─── Exercise material

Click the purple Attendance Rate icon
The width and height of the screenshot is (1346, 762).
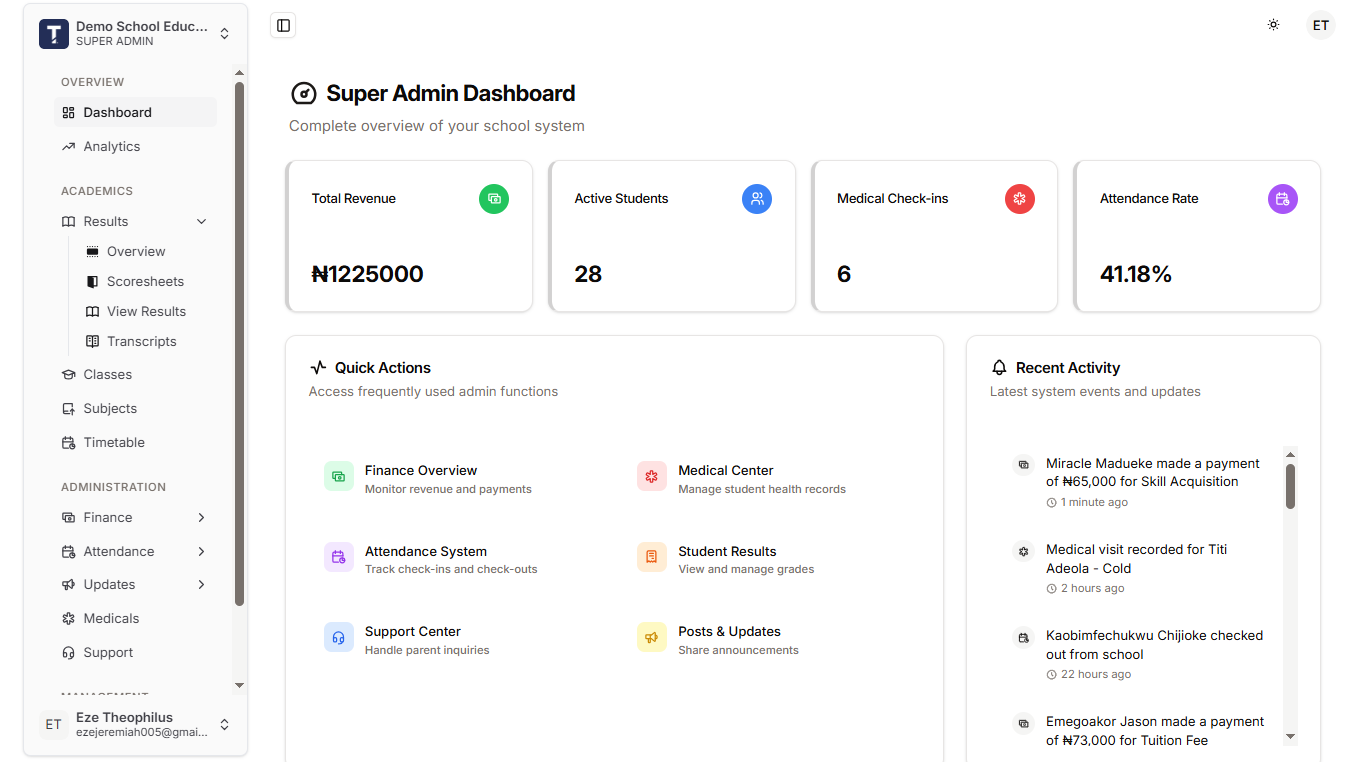(x=1282, y=198)
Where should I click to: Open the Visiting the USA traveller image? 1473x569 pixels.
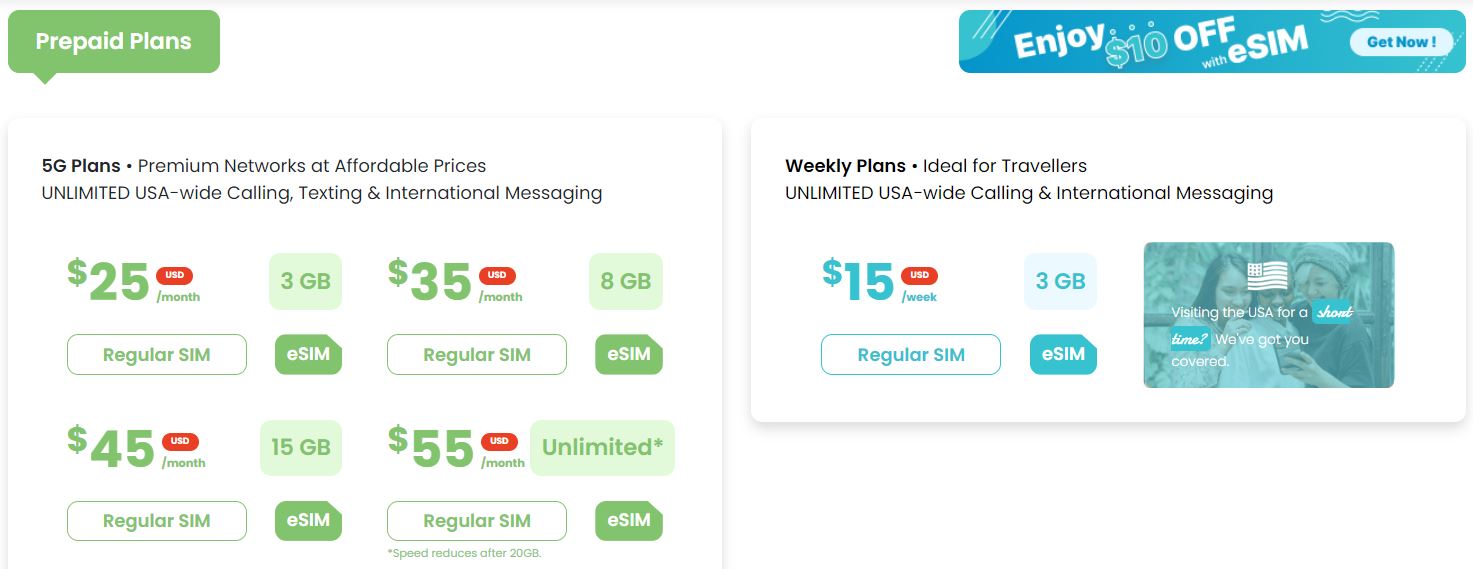1268,315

──────

Arrange the lines of all the items above as a numbered list, skipping any blank lines. Leave the pictures out of the answer.

1. Click the purple Attendance Rate icon
2. The width and height of the screenshot is (1346, 762).
3. (x=1282, y=198)
4. Where should I click to: Open the Visiting the USA traveller image? 1473x569 pixels.
5. 1268,315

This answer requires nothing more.